How to Run Uphill: Proper Form and Pacing Tips

Running uphill efficiently comes down to a few adjustable elements: your posture, where your feet land, how you use your arms, and how you manage your effort. Get these right and hills feel noticeably easier, not because the work disappears, but because you stop fighting the slope with wasted energy.

Lean From Your Ankles, Not Your Waist

The most common mistake on hills is bending at the waist. This compresses your diaphragm, restricts your breathing, and shifts your weight behind your feet. Instead, lean your entire body slightly forward from the ankles, as if you’re falling into the hill. Your head, shoulders, hips, and ankles should form a roughly straight line. Think of tilting a plank forward rather than folding in the middle. The steeper the hill, the more pronounced this lean becomes, but only slightly. You don’t need to exaggerate it.

Keep your gaze about 10 to 15 feet ahead on the ground rather than staring up at the top of the climb. Looking up pulls your chin and chest upward, which breaks that straight-line posture and tightens your neck and shoulders.

EXERCISE OBJECTIVE
Reproduce the uphill running guide above word for word.

COLLECTED MATERIAL
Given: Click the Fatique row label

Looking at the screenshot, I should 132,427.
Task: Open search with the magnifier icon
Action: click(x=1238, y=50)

EXERCISE RESPONSE
How to Run Uphill: Proper Form and Pacing Tips

Running uphill efficiently comes down to a few adjustable elements: your posture, where your feet land, how you use your arms, and how you manage your effort. Get these right and hills feel noticeably easier, not because the work disappears, but because you stop fighting the slope with wasted energy.

Lean From Your Ankles, Not Your Waist

The most common mistake on hills is bending at the waist. This compresses your diaphragm, restricts your breathing, and shifts your weight behind your feet. Instead, lean your entire body slightly forward from the ankles, as if you’re falling into the hill. Your head, shoulders, hips, and ankles should form a roughly straight line. Think of tilting a plank forward rather than folding in the middle. The steeper the hill, the more pronounced this lean becomes, but only slightly. You don’t need to exaggerate it.

Keep your gaze about 10 to 15 feet ahead on the ground rather than staring up at the top of the climb. Looking up pulls your chin and chest upward, which breaks that straight-line posture and tightens your neck and shoulders.